## PASSAGE SHOWN
--------------------------------------------------
Data Coding 101 – Introduction To Bash – ep3

This is third episode of my Data Coding in Bash series, here on data36.com! We’ve already set up a fully functioning data server, have learnt the basic orientation commands and have learnt the basics of data cleaning and shaping in bash. In this article we will do the first steps with basic mathematical and statistical functions, that will get us closer and closer to do actual data science in the command line. Plus we will also start with bash scripting!

Note 1: to get the most out of this article, you should not just read, but actually do the coding part with me! So if you are on the phone, I suggest to save this article and continue on Desktop!

Note 2: If you don’t have the data infrastructure yet, you can install it on your own in roughly 30-60 minutes: Data Coding 101 – Install Python, R, SQL and bash! Or alternatively you can use the Data36 Learn Server.

Note 3: If you haven’t read yet, I suggest to start with the previous bash articles:

Some preparation

Just for the record! I do like pre-built statistical, mathematical and predictive analytics packages and modules. Regardless if we are talking about Bash, Python or R. However what I do not like is a data scientist, who is not 100% aware, what’s happening in the background, when he/she uses these pre-built stuff. I’m a big fan of learning-by-doing, so in my opinion the best way to make sure, you understand the math behind these packages is, if you actually build them yourself – at least once in your life.

Today we will do something like this. But we will start with the easiest ones: MAX, MIN and MEDIAN.

Now back to the command line! I have two tiny demo-data-set for you. You can download it to your server with wget. Make sure, that you are logged in to your server – and create a new folder (I’ll call it “sortdemo”) next to “practice” (“practice” is the folder, that we’ve created in the latest bash articles), then download the demo-data-sets with wget.

  1. mkdir sortdemo
  2. cd sortdemo
  3. wget https://www.data36.com/demo1.csv --no-check-certificate
  4. wget https://www.data36.com/demo2.csv --no-check-certificate

command line bash download csv

Use cat on both files and you will see that demo1.csv contains random numbers and demo2.csv random names. (Generated by a random generator by the way – so if you find your name on the list, that’s an – epic – accident.)

command line bash demo files

Sorting in bash

There is a pretty easy-to-remember command line tool in bash to sort things with, the sort command. First try to sort your name-list:
sort demo2.csv

What you will get back:

Barbara Diaz
Christopher Howard
Craig Carter
Diana Hughes
Doris Brown
Eric Richardson
George Coleman
Helen Powell
James Young
Jean Turner
Jeffrey Cooper
Jesse Thompson
Jimmy Phillips
Joshua Thomas
Kathy Sanchez
Michael Bell
Nancy Jones
Paula Gonzalez
Ralph Gonzales
Roger Robinson
Ronald Foster
Stephanie Harris
Terry Henderson
Thomas Wilson
Timothy Moore

Sorted in alphabetical order. Beautiful!
--------------------------------------------------
## WORK INSTRUCTIONS
1. In the bash tutorial, rewrite the passage from "Note 3: If you" up to and including "in your life.", changing "pre-built" to "ready-made".
2. Pick up the bash tutorial on sorting after its final sentence and keep writing.
--------------------------------------------------
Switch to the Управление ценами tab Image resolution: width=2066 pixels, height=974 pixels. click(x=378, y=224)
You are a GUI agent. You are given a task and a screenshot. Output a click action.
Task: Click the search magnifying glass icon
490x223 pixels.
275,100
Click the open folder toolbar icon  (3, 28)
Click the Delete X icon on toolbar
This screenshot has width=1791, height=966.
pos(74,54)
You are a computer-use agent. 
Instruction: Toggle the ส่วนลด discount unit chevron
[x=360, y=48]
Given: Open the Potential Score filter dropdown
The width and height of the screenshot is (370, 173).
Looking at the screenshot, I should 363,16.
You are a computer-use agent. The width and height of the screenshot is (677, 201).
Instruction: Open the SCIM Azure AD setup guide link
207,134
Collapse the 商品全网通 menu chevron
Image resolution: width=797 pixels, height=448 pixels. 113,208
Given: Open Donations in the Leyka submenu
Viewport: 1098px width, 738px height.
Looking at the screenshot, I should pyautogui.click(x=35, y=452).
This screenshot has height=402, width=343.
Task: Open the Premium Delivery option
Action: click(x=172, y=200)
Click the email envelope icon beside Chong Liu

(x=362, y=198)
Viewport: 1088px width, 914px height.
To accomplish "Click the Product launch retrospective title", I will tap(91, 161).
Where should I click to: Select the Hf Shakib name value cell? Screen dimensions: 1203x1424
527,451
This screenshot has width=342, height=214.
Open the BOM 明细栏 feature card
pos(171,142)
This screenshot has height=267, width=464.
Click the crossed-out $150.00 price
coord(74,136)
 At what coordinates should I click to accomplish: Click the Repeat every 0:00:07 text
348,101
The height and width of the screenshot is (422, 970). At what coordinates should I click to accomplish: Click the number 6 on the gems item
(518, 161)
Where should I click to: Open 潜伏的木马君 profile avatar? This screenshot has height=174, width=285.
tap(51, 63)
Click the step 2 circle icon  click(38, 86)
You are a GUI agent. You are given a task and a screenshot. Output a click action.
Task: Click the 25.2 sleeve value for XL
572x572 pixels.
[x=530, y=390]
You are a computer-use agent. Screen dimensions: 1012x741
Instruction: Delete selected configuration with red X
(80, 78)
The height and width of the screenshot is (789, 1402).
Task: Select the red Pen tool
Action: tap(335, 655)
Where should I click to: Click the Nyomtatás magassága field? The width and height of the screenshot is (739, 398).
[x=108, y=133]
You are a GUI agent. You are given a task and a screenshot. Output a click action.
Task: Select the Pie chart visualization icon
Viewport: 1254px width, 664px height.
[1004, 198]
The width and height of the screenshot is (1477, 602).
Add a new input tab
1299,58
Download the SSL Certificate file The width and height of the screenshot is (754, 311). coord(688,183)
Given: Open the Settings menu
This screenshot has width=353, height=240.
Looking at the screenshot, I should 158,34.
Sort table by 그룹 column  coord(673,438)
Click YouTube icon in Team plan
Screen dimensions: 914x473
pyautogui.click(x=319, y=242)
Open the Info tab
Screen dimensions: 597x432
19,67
--------------------------------------------------
## TASK-BY-TASK RESULTS
1.
Note 3: If you haven’t read yet, I suggest to start with the previous bash articles:

Some preparation

Just for the record! I do like ready-made statistical, mathematical and predictive analytics packages and modules. Regardless if we are talking about Bash, Python or R. However what I do not like is a data scientist, who is not 100% aware, what’s happening in the background, when he/she uses these ready-made stuff. I’m a big fan of learning-by-doing, so in my opinion the best way to make sure, you understand the math behind these packages is, if you actually build them yourself – at least once in your life.

2.
Try the same on the numbers:
sort demo1.csv

And the result is:

1
1 
10 
12
12
13
15
2
4
4
5
5
7
7
7
8
9

Hm. Not exactly the same, how we’ve learnt it in the elementary school. The problem is, that sort by default sort things in alphabetical order. The method it follows is: sort by the first character, then by the second character, then by the third, and so on…

command line bash sort alphabetical vs numeric order

While this works really well on the names, it causes some confusion with the numbers. Fortunately you can let sort know, that you want to sort numbers and not words. You should add an option: -n (“numeric-sort”). Type this to your command line:

sort -n demo1.csv

command line bash sort numeric order

Now we are talking!

Important options for sort

Good! sort is pretty straightforward! Here are some more options, that you will find handy. Try them one by one!

sort -r demo2.csv –» -r means reverse. Instead of an ascending order, you will have a descending order.

sort -r -n demo1.csv –» It works with numbers as well if you add the -n option too (eg. it could be useful for creating a top-list).

sort -n -u demo1.csv –» Remove duplicates! It gives back every repeating value only once. (U is for unique.)

sort -t’,’ -k2 -n filename.csv -–» You can’t try this on the demo1.csv, but feel free to go and try it on the flightdelays.csv file. -k means “key” and -k2 tells to sort, that the key of the sorting should be the second column and not the first (which by default is). But as per usual, bash doesn’t know, that what is the separator between your columns, so you should specify it with -t’,’. It’s pretty much the same, what -d’,’ did at cut. Then you might ask, that why is syntax for the same option different: -t for sort and -d for cut? I have three answer for this:

  1. I don’t know. (Which is – I guess – not a real answer.)
  2. At sort, -d is reserved for another option (“dictionary-order”)
  3. The creators of sort (Mike Haertel and Paul Eggert) are not the same people, than the creators of cut (David M. Ihnat, David MacKenzie, and Jim Meyering), so they just simply didn’t follow the same naming convention.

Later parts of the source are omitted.